--- Given records Enclosed Below ---

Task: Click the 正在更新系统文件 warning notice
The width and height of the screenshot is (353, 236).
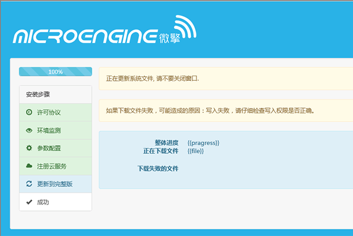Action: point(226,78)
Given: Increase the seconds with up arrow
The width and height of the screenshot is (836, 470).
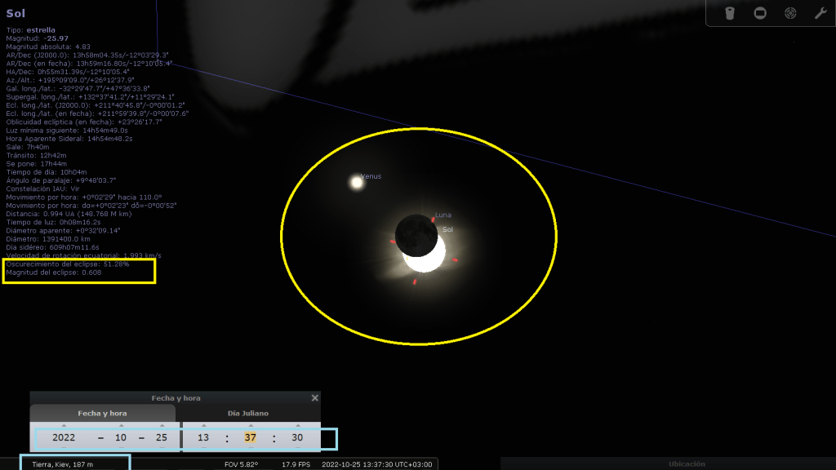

--- End of Enclosed Given records ---
--- Given records Enclosed Below ---

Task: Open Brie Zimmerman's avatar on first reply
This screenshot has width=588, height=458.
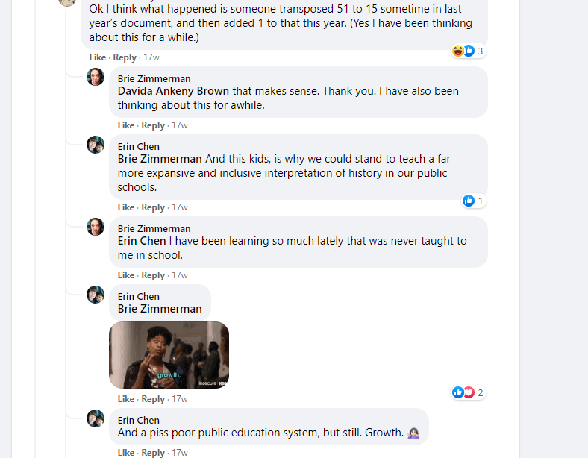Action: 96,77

--- End of Enclosed Given records ---
--- Given records Enclosed Below ---

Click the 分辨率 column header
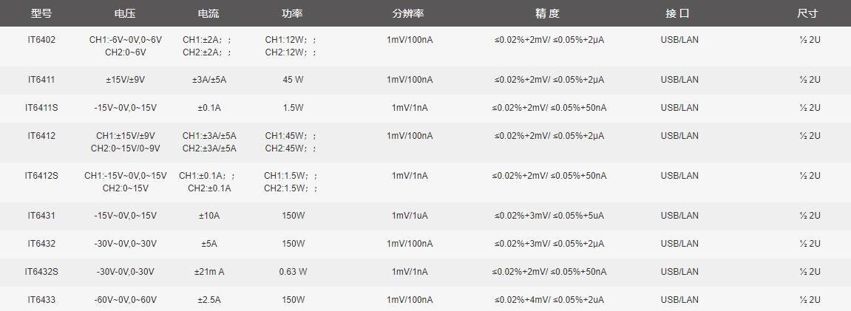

--- End of Enclosed Given records ---

Starting at the line containing "The width and height of the screenshot is (353, 236)." and stopping at the line containing "The width and height of the screenshot is (836, 470).", output each line exactly as it appears above. Leave out the pictures.

The width and height of the screenshot is (353, 236).
Action: point(226,78)
Given: Increase the seconds with up arrow
The width and height of the screenshot is (836, 470).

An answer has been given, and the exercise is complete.